### EXERCISE
Find where "This screenshot has width=640, height=360." appears in the entries below. That line and all lines after it, through the last, are to be duplicated exactly, with nothing else.

BEGIN MATERIALS PROVIDED

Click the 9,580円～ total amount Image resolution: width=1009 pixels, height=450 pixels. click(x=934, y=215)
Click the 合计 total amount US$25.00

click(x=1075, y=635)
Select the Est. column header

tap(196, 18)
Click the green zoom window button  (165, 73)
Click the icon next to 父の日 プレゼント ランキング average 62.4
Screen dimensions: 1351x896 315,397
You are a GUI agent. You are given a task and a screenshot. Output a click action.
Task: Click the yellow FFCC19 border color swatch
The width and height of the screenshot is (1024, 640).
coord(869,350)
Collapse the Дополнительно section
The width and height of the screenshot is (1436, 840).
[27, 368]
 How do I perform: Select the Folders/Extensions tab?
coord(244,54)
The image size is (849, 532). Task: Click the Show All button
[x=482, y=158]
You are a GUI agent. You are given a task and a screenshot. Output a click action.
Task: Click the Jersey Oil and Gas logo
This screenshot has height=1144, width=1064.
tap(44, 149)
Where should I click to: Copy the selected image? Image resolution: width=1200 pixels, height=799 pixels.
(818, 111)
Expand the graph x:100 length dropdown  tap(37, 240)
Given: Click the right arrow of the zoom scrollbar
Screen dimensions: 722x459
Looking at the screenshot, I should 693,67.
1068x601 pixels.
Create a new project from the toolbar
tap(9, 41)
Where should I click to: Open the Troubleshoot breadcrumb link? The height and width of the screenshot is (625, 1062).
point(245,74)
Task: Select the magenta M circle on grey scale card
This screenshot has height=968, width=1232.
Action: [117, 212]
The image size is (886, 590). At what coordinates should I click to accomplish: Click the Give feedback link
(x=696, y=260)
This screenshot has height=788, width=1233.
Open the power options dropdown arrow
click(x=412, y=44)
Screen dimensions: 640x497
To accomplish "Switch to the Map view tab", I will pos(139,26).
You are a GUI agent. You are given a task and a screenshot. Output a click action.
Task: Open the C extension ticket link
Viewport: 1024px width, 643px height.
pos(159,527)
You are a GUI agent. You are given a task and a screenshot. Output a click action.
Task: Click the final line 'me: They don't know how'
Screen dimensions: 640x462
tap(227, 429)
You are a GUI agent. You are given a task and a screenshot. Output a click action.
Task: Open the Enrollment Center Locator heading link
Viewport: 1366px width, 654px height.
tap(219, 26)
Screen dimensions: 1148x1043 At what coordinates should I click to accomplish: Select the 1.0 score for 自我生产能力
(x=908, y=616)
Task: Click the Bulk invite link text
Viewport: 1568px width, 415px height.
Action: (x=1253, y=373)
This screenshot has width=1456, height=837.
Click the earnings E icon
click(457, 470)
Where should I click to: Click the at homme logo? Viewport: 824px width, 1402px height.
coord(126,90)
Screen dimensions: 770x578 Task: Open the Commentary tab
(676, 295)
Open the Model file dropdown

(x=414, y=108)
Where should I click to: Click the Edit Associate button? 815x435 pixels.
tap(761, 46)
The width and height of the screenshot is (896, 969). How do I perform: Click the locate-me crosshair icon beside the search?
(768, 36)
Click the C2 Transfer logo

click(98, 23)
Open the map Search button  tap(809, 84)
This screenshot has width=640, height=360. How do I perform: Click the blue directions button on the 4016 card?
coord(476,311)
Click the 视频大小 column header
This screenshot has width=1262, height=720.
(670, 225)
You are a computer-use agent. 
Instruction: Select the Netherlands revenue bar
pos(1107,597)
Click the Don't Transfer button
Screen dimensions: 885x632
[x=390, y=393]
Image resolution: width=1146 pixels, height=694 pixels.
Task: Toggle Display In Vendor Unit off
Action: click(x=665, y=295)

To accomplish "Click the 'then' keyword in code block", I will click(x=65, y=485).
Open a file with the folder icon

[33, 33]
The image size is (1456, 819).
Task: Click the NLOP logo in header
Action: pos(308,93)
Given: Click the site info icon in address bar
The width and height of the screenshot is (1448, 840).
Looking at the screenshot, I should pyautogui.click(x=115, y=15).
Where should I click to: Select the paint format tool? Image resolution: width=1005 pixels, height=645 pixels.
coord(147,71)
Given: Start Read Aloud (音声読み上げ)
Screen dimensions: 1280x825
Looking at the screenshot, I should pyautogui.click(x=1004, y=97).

END MATERIALS PROVIDED

### ANSWER TO THIS PROBLEM
This screenshot has width=640, height=360. How do I perform: Click the blue directions button on the 4016 card?
coord(476,311)
Click the 视频大小 column header
This screenshot has width=1262, height=720.
(670, 225)
You are a computer-use agent. 
Instruction: Select the Netherlands revenue bar
pos(1107,597)
Click the Don't Transfer button
Screen dimensions: 885x632
[x=390, y=393]
Image resolution: width=1146 pixels, height=694 pixels.
Task: Toggle Display In Vendor Unit off
Action: click(x=665, y=295)

To accomplish "Click the 'then' keyword in code block", I will click(x=65, y=485).
Open a file with the folder icon

[33, 33]
The image size is (1456, 819).
Task: Click the NLOP logo in header
Action: pos(308,93)
Given: Click the site info icon in address bar
The width and height of the screenshot is (1448, 840).
Looking at the screenshot, I should pyautogui.click(x=115, y=15).
Where should I click to: Select the paint format tool? Image resolution: width=1005 pixels, height=645 pixels.
coord(147,71)
Given: Start Read Aloud (音声読み上げ)
Screen dimensions: 1280x825
Looking at the screenshot, I should pyautogui.click(x=1004, y=97).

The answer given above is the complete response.